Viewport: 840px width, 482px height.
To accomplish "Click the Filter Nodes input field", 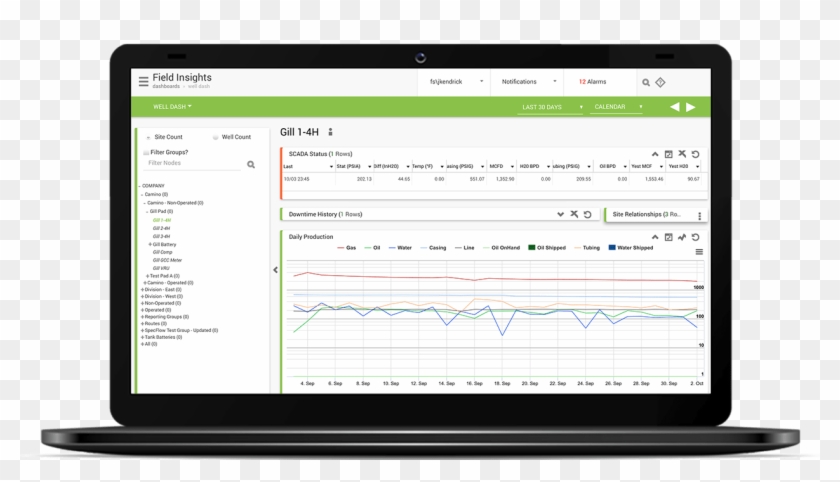I will click(192, 163).
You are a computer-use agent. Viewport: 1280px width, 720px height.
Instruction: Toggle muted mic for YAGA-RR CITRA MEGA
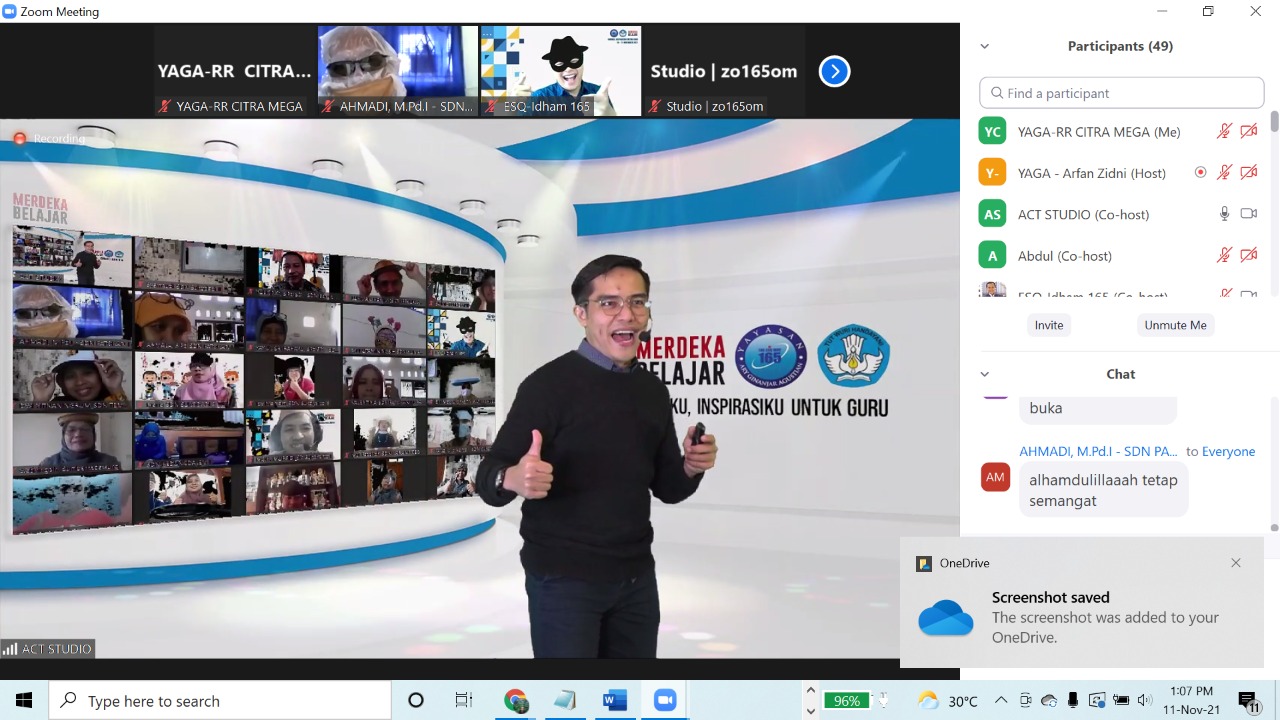[1224, 132]
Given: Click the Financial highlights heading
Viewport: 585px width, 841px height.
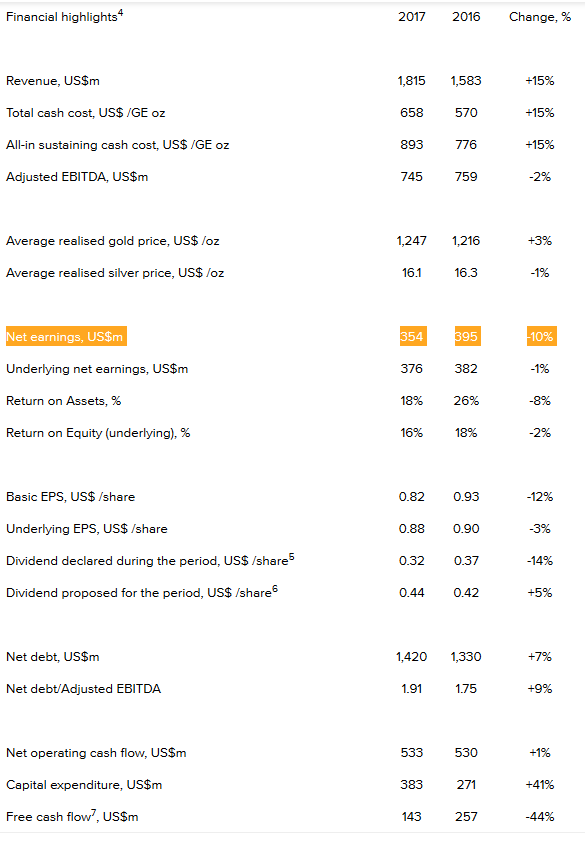Looking at the screenshot, I should pyautogui.click(x=64, y=17).
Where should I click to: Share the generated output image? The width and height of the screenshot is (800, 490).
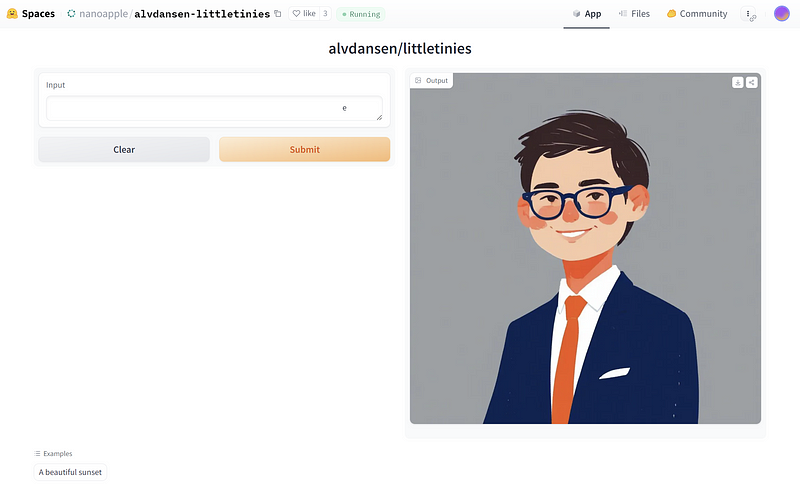tap(752, 82)
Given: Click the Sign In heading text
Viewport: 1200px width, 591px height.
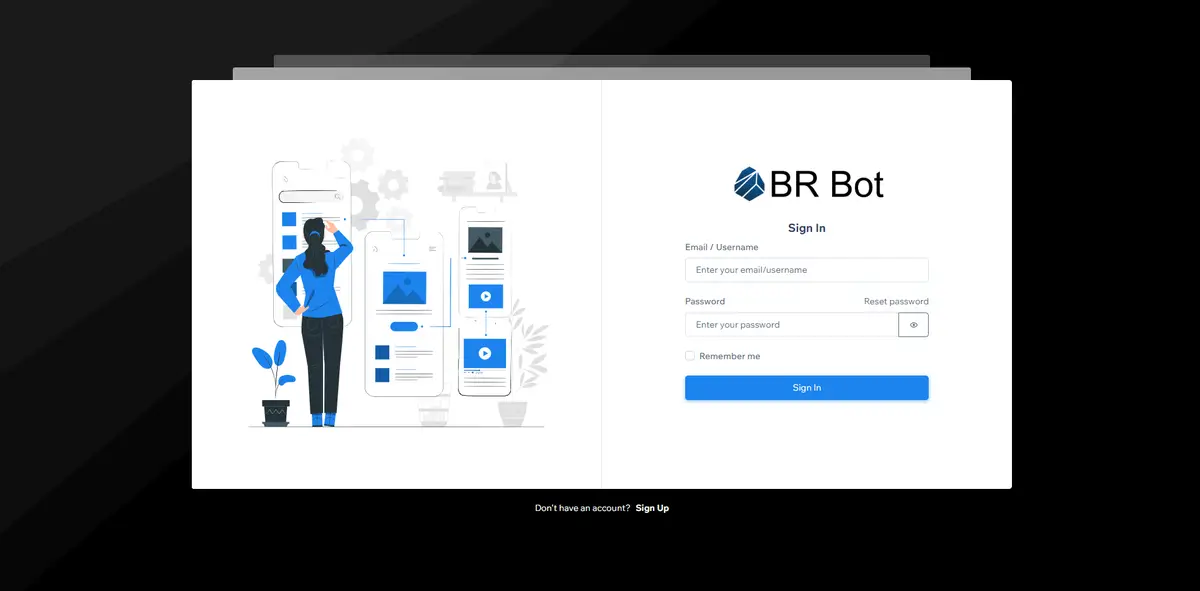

→ What is required
The lines to return run from the line containing "Given: Click the Financial highlights heading" through the last line of the records. Give them exactly, omitting pictures.

→ Task answer
Given: Click the Financial highlights heading
Viewport: 585px width, 841px height.
Looking at the screenshot, I should pyautogui.click(x=64, y=17).
Where should I click to: Share the generated output image? The width and height of the screenshot is (800, 490).
tap(752, 82)
Given: Click the Sign In heading text
Viewport: 1200px width, 591px height.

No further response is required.